Le retour chez les oiseaux

I

Le saint repartit aussitôt et fit voile en direction de l'Île aux Oiseaux où ils avaient abordé auparavant. Ils ne manquèrent pas de reconnaître l'arbre blanc et les oiseaux perchés sur les branches. De loin sur la mer ils entendirent l'accueil que les oiseaux leur faisaient : ils ne cessèrent de chanter jusqu'à l'arrivée des pèlerins sur terre. Ceux-ci remontent leur bateau le long du cours d'eau où ils avaient trouvé un port lors de leur première visite. Voici leur hôte qui dresse un pavillon : il leur avait amené un plein bateau de provisions. Il leur dit : «Vous resterez ici quelques temps. Moi, avec votre permission, je repars. Vous demeurerez ici sans rencontrer de difficulté jusqu'à l'octave de la Pentecôte. N'ayez pas peur; je ne tarderai pas à revenir. Je viendrai vous aider quand il le faudra. » Ayant amarré leur bateau avec des chaînes, les frères passent huit semaines sur l'île. Quand l'heure du départ arrive, l'un des oiseaux se mettre à descendre vers eux. Il décrivit un large cercle avant de venir se poser sur la proue.

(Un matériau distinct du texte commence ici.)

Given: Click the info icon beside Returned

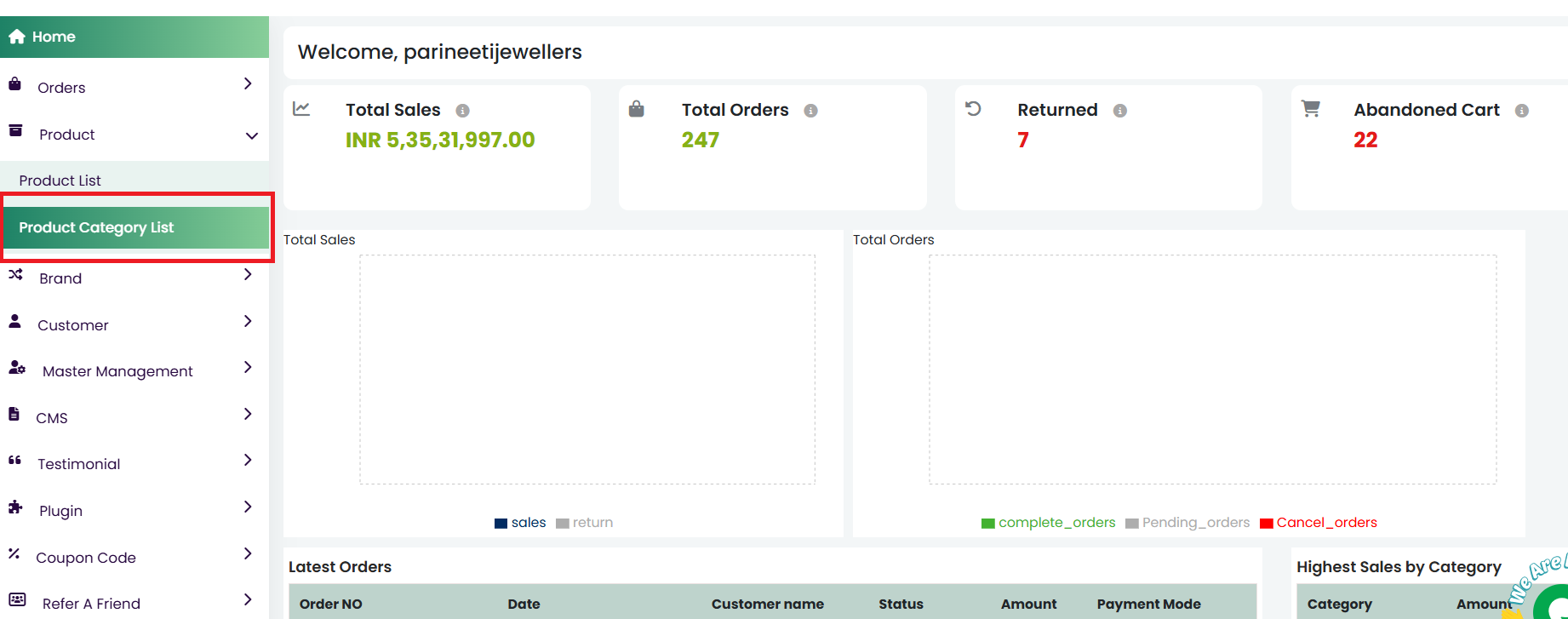Looking at the screenshot, I should (1119, 111).
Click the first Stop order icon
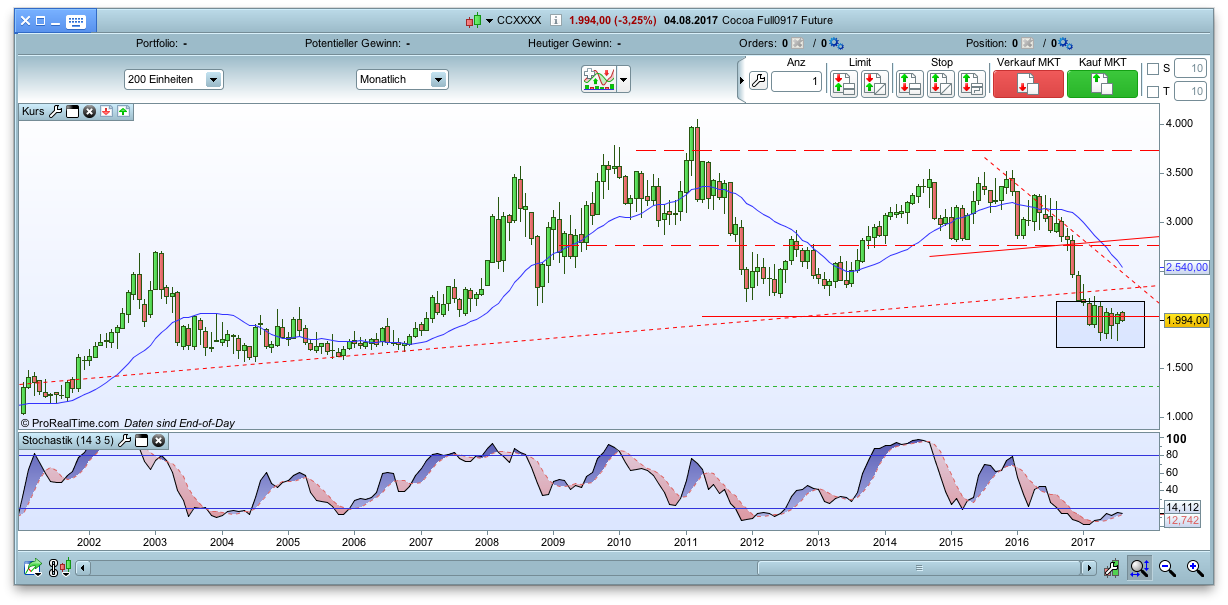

Voyant qu'il désire parler, Brendan commande à chacun de se taire : « Seigneurs », dit l'oiseau, « vous reviendrez sur cette île tous les sept ans, et chaque année à Noël vous irez séjourner sur l'île d'Ailbe. Vous célébrerez la communion de Pâques et le lavement des pieds là où votre hôte l'a prescrit. Et chaque année vous célébrerez la fête de Pâques sur la baleine. » Ayant ainsi parlé, il rejoignit le sommet de l'arbre d'où il était descendu. Le bateau gagne le large et danse sur l'eau au-dessus des profondeurs. Tous guettent l'arrivée de l'hôte. Il ne tarde pas à se présenter, son bateau chargé de provisions, et il fait transborder sur le vaisseau des frères une quantité de ravitaillement précieux. Puis il invoque le Fils de la Vierge en le priant de protéger l'équipage des moines. Ils fixent un terme pour le retour. Le départ leur fait venir les larmes aux yeux.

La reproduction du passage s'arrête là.